■ Extracted entries
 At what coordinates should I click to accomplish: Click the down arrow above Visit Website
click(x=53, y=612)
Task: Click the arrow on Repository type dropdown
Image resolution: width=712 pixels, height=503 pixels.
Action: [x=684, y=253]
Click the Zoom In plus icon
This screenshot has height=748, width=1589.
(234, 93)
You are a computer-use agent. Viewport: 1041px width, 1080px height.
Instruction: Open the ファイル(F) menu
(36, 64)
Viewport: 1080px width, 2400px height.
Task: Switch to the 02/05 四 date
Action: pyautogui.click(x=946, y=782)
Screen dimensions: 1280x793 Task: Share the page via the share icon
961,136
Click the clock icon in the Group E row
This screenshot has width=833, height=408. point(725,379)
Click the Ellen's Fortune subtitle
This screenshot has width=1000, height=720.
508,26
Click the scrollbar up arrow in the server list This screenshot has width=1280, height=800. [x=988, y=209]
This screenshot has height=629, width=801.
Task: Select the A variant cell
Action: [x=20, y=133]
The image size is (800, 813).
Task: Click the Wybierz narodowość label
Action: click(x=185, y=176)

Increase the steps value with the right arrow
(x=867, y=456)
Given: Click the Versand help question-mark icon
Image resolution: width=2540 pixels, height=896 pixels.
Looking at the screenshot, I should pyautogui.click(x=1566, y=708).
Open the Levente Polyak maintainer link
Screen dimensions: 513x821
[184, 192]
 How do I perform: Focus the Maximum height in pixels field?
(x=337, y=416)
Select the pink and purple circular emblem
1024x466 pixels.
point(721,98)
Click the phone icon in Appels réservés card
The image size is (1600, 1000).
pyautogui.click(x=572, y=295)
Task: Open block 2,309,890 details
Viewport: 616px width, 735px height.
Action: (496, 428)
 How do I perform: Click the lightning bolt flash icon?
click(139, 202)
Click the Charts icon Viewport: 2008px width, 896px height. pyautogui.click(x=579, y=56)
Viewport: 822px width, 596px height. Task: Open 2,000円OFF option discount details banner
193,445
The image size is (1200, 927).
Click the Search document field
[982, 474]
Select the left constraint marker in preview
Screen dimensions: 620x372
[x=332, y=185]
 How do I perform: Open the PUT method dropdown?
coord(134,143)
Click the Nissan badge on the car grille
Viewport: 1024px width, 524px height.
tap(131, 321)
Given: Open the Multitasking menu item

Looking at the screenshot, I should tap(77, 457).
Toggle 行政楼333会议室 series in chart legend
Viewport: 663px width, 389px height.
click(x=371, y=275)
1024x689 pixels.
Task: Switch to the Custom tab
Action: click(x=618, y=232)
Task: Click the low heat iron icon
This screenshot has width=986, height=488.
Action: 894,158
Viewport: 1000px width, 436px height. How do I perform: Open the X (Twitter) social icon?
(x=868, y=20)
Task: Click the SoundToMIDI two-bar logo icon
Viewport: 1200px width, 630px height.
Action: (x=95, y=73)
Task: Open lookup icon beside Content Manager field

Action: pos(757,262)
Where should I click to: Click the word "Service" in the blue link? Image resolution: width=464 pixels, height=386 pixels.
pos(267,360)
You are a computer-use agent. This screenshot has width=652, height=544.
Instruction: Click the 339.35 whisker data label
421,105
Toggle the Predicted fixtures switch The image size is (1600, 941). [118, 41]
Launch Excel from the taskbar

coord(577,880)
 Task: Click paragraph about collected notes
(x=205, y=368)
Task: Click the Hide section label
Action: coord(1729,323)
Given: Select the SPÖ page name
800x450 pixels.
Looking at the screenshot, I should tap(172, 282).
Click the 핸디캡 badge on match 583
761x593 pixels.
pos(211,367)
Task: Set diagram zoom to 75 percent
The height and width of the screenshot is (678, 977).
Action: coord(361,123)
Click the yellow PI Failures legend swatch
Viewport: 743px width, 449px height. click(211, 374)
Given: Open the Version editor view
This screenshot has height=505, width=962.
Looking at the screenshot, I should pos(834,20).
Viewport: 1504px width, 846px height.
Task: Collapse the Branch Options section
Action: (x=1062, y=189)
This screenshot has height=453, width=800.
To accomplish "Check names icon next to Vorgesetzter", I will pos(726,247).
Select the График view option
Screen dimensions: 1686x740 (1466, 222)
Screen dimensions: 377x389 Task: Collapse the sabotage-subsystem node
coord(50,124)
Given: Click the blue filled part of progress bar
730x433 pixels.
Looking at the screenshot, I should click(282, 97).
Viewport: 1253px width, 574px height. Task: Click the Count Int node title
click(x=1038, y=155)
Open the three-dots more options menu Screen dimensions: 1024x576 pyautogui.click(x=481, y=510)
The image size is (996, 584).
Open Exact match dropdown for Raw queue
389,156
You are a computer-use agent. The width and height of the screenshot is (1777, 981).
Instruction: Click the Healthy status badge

■ Task description
From the line that contains "Task: Click paragraph about collected notes" to the last line of the data, write out each line exactly and add nothing.

■ Task solution
 Task: Click paragraph about collected notes
(x=205, y=368)
Task: Click the Hide section label
Action: coord(1729,323)
Given: Select the SPÖ page name
800x450 pixels.
Looking at the screenshot, I should tap(172, 282).
Click the 핸디캡 badge on match 583
761x593 pixels.
pos(211,367)
Task: Set diagram zoom to 75 percent
The height and width of the screenshot is (678, 977).
Action: coord(361,123)
Click the yellow PI Failures legend swatch
Viewport: 743px width, 449px height. click(211, 374)
Given: Open the Version editor view
This screenshot has height=505, width=962.
Looking at the screenshot, I should pos(834,20).
Viewport: 1504px width, 846px height.
Task: Collapse the Branch Options section
Action: (x=1062, y=189)
This screenshot has height=453, width=800.
To accomplish "Check names icon next to Vorgesetzter", I will pos(726,247).
Select the График view option
Screen dimensions: 1686x740 (1466, 222)
Screen dimensions: 377x389 Task: Collapse the sabotage-subsystem node
coord(50,124)
Given: Click the blue filled part of progress bar
730x433 pixels.
Looking at the screenshot, I should click(282, 97).
Viewport: 1253px width, 574px height. Task: Click the Count Int node title
click(x=1038, y=155)
Open the three-dots more options menu Screen dimensions: 1024x576 pyautogui.click(x=481, y=510)
The image size is (996, 584).
Open Exact match dropdown for Raw queue
389,156
You are a computer-use agent. The width and height of the screenshot is (1777, 981).
Instruction: Click the Healthy status badge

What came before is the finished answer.